Cybersecurity bill would impose standards, certifications

Legislation in the Senate would consolidate the leadership of federal cybersecurity programs in a new advisory office in the Executive Office of the President. The legislation also calls for new enforceable cybersecurity standards for the public and private sectors, and a licensing and certification program for cybersecurity professionals.

Sens. John "Jay" Rockefeller (D-W.Va.), chairman of the Commerce, Science and Transportation Committee, and Olympia Snowe (R-Maine) announced the legislation today. They seek to streamline cybersecurity authorities, promote public awareness, enhance cybersecurity cooperation between government and industry, and increase cybersecurity education and research and development efforts, according to a statement.

According to a summary, the legislation would give the new national cybersecurity adviser authority to disconnect a federal or critical infrastructure network from the Internet if they are found to be at risk of a cyberattack.
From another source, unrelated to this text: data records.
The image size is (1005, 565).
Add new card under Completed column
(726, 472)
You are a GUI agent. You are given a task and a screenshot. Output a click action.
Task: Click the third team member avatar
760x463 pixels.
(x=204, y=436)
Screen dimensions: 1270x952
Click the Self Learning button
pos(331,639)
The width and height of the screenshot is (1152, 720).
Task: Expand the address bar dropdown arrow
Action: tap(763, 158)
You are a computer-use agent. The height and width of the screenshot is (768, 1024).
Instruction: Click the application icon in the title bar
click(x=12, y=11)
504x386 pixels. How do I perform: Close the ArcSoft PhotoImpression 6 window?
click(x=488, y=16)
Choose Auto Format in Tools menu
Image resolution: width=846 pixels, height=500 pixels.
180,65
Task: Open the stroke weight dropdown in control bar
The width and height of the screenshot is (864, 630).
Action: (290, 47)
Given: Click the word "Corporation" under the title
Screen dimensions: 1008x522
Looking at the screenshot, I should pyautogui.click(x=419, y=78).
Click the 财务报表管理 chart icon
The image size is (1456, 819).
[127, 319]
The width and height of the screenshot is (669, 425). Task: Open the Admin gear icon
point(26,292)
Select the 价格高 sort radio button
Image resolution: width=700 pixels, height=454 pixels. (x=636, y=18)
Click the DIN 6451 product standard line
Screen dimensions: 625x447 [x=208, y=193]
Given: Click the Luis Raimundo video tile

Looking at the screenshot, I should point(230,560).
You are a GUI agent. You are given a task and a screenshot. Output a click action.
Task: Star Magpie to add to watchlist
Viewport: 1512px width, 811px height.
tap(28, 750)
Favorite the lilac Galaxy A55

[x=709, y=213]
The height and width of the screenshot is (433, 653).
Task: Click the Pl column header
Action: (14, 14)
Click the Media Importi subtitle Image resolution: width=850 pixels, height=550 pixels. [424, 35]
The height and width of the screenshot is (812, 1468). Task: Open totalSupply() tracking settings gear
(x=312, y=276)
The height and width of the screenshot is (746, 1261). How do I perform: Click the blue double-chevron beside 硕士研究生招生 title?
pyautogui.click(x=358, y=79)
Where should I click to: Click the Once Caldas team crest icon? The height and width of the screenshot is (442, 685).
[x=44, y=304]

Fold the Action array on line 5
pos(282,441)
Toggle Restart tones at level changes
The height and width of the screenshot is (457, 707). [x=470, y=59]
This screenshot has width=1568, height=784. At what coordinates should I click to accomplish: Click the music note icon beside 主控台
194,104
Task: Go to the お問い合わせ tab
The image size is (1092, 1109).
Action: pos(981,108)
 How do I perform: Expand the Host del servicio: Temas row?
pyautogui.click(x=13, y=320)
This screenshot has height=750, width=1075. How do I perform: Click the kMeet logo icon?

The new adviser would also oversee the development of a comprehensive national strategy for cybersecurity and lead quadrennial reviews of cybersecurity.

The senators also called for a public awareness campaign, a review of the laws that apply to cybersecurity and a report on identity management and civil liberties. They would also further involve the private sector in cybersecurity efforts through the establishment of:

• A group that would certify that products purchased by the federal government meet cybersecurity standards.
• A panel of outside experts to advise the president on cybersecurity.
• A public-private clearinghouse for information sharing on cyberthreats.
• State and regional cybersecurity centers to help small and medium-sized businesses.

Meanwhile, the Obama administration’s security advisers continue their 60-day review of the country’s cybersecurity efforts. That effort review is expected to produce a series of recommendations for how the federal government should organize cybersecurity efforts and engage with the private sector.